Sunday, January 3, 2016

A Winter Wonderland

On New Year's Eve eve it began to snow, only intermittently at first, but enough to cause grave uproar among any student to eye it. They rushed to the window, mesmerized by the flakes as they littered the sky, melting immediately as they hit the ground. It was almost as if they'd never seen snow before, which is not to say the first snow of the year isn't magical. To be certain, it is, if not soon to grow wearisome and rather obtrusive. The show of flakes lasted only for a minute, but continued this pattern throughout the day, each time eliciting the same response.

While students were busy pressing their faces eagerly to the glass, hurrying to run outdoors upon the ring of the bell, faculty were eagerly checking the forecast. More snow - and less intermittent - it seemed was in our foreseeable future. Chatter happily turned to the possibility of a snow day. "Even an inch," we were told, "is quite a lot here." Without the capacities to clear the roads, perhaps only an inch was needed to deem travel unsafe, although that seemed to me to be an utterly catastrophic thought.

Still, I let myself get swept away in the possibility, and, when morning prayer woke me (as it tends to do), I glanced out the window perchance to see a squall of snow. Happily, I tried to get back to sleep, but my anxious nature kept me waiting for the phone to ring with tidings of great joy and school cancellation. A ring which never came. Come 7:00, the snow was no longer falling and, as if no squall had happened at all, the roads were clear.

On the way to school, however, the bluish skies turned grey and snow poured down, ceasing only once or twice in the afternoon. Classes were half full, in an optimistic sense, with the bravest and heartiest students who chanced to brave the perils of winter.
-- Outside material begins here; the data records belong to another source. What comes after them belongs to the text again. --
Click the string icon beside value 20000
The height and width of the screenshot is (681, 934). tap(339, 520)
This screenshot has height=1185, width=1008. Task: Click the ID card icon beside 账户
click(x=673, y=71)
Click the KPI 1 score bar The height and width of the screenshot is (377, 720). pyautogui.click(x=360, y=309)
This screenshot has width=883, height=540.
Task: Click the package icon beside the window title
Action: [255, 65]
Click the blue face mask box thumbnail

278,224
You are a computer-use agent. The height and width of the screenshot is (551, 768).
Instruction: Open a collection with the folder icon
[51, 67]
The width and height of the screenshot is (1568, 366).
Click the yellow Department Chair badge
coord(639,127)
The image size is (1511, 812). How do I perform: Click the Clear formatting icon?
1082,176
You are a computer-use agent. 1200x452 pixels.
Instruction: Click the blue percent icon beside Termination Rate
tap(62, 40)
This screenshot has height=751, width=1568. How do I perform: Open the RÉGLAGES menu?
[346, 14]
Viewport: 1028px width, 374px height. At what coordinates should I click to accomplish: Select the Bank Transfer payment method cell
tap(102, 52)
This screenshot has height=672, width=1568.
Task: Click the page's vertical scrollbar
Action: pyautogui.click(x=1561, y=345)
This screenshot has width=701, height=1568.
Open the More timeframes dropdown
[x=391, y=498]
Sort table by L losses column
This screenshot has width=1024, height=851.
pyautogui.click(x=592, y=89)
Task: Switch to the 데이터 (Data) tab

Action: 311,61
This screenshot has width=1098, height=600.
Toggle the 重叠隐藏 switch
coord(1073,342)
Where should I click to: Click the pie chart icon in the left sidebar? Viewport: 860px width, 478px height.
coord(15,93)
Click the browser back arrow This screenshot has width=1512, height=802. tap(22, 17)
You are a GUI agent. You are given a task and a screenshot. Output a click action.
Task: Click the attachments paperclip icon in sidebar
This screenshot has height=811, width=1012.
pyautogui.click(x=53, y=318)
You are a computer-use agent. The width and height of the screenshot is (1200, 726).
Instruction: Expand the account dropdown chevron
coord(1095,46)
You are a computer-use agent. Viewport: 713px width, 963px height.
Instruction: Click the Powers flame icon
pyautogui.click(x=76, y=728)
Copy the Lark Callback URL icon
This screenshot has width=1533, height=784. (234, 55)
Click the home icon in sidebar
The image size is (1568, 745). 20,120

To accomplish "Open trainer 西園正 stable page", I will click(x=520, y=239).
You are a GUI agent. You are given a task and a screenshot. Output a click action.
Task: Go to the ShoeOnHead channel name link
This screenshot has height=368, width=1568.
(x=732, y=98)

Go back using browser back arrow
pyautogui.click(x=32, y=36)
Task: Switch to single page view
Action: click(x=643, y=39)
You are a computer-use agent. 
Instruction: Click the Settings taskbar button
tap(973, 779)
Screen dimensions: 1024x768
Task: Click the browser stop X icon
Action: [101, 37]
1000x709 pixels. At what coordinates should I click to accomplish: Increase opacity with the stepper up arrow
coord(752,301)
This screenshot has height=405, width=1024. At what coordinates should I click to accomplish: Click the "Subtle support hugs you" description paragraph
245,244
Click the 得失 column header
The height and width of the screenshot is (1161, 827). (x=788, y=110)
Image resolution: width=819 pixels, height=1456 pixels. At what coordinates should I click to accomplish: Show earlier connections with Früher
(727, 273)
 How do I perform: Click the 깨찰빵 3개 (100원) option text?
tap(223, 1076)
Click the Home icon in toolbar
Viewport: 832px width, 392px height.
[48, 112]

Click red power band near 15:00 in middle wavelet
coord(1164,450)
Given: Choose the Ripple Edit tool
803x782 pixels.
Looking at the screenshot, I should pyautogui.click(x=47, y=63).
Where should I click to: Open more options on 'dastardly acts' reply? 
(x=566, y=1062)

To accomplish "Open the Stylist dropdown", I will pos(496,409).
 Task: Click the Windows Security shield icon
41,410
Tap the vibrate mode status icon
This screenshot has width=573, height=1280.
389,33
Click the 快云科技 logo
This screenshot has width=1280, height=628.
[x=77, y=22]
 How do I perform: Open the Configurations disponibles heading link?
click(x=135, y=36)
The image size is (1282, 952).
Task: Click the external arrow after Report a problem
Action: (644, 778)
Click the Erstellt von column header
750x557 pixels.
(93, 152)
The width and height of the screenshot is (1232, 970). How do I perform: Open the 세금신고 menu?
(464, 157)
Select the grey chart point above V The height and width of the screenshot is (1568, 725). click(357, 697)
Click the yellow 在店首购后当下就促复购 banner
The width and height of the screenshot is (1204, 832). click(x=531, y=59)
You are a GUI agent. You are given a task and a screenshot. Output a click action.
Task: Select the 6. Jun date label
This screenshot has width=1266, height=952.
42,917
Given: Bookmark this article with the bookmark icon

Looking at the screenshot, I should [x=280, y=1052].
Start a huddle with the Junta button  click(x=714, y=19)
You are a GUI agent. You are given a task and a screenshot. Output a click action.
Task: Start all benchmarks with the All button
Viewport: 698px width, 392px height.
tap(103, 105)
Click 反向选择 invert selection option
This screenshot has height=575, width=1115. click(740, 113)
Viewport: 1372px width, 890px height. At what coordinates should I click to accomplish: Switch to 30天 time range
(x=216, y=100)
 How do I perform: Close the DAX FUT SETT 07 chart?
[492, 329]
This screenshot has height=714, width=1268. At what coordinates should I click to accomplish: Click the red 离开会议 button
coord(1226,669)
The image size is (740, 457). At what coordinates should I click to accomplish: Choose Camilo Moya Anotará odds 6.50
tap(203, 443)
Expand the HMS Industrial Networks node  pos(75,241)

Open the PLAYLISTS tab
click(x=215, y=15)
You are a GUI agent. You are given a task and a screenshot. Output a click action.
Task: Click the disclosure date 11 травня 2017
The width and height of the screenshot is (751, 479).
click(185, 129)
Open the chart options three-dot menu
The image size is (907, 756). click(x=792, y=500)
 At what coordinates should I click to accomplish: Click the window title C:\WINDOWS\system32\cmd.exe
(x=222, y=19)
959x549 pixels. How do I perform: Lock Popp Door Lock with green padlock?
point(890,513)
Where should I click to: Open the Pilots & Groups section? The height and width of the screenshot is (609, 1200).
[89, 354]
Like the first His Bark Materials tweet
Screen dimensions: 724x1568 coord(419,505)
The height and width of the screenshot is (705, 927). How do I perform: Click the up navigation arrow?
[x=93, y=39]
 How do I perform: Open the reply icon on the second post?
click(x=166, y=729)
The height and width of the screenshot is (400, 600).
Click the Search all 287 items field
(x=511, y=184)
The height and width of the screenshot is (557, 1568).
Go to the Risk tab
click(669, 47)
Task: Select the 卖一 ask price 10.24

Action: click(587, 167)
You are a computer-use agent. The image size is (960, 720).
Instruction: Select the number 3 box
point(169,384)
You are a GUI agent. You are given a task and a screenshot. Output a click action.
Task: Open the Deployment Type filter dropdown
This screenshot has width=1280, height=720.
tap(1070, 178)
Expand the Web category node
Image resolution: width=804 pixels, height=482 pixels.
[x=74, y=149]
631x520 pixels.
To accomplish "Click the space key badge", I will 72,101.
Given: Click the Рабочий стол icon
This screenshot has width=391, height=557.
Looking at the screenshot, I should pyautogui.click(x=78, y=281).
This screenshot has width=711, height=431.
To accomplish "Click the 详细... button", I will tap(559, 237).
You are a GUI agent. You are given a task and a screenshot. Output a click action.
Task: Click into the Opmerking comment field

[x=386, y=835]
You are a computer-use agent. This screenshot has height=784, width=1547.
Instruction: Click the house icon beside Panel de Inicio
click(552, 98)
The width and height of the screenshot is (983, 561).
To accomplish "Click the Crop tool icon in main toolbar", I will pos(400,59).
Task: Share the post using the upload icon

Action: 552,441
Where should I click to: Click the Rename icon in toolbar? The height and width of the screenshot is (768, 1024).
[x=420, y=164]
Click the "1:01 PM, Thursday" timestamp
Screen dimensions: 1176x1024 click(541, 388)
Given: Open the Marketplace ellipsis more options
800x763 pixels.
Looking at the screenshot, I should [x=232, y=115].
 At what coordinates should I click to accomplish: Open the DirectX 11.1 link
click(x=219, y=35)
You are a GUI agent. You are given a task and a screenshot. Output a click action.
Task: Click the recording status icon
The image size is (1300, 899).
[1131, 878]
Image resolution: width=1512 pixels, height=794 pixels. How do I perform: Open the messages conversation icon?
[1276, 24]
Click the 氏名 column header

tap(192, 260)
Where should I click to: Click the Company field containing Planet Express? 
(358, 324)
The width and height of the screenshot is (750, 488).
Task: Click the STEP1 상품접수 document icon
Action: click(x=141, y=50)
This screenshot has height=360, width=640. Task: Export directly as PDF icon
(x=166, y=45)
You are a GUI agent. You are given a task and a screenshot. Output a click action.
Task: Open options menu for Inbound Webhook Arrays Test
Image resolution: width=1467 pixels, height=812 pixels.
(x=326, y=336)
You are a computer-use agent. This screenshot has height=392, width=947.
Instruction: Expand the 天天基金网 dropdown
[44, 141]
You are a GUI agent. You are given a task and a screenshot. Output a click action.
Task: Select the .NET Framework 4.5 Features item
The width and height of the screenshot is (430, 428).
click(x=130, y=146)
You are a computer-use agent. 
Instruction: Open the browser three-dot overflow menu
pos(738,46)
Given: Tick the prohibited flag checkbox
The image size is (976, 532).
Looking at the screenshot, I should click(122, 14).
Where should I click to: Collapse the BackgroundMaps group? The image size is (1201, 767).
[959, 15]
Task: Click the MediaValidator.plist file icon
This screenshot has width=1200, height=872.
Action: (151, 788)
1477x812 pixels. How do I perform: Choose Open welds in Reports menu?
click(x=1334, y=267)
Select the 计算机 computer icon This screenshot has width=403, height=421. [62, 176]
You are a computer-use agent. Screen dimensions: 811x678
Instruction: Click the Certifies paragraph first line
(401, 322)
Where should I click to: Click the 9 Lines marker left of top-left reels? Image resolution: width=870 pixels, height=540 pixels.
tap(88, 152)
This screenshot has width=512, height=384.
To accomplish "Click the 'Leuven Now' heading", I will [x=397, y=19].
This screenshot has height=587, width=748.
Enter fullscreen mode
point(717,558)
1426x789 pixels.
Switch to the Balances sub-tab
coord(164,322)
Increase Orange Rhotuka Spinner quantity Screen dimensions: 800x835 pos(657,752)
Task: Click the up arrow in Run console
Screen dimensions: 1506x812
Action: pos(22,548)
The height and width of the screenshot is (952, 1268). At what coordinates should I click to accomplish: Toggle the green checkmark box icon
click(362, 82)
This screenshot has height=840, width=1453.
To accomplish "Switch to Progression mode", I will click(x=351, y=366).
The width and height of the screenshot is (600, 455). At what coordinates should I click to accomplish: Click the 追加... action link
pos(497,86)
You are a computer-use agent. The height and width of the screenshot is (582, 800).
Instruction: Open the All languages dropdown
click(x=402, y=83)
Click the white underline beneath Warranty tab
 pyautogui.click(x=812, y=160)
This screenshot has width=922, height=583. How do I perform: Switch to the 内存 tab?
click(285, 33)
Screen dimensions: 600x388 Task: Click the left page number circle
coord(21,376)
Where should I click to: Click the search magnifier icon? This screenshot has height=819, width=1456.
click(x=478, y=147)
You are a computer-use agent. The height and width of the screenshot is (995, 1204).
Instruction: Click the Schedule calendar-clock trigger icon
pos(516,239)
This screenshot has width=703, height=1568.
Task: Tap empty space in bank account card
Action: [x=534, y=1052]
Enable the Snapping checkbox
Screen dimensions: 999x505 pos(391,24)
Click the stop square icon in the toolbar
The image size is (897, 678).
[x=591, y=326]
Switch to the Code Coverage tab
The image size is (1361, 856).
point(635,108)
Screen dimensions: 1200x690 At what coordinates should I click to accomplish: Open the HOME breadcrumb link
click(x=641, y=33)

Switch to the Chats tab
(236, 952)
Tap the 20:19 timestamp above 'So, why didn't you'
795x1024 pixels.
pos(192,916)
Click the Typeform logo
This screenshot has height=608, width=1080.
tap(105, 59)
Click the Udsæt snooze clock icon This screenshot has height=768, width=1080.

Nothing that a little sand and salt wouldn't fix, to be sure, but without such appropriations, cars misguided themselves through the growing piles of snow and steadfast feet slipped as they walked.

A huge uproar followed the morning announcement that school would be closing early - at 12:30 - a fact for which I was grateful, though it did seem rather silly. If inclement weather was the cause, weren't students presently safer staying where they were? But no mind, as I, too, was excited for the early dismissal.

I, having yard duty that day, which every 40 minutes dragged me outside for 10, spent most of that time warding off snowballs that were hurled this way and that, and watching young students cast their faces up towards the sky, tongues outstretched, to catch the quick-falling, fat flakes of snow.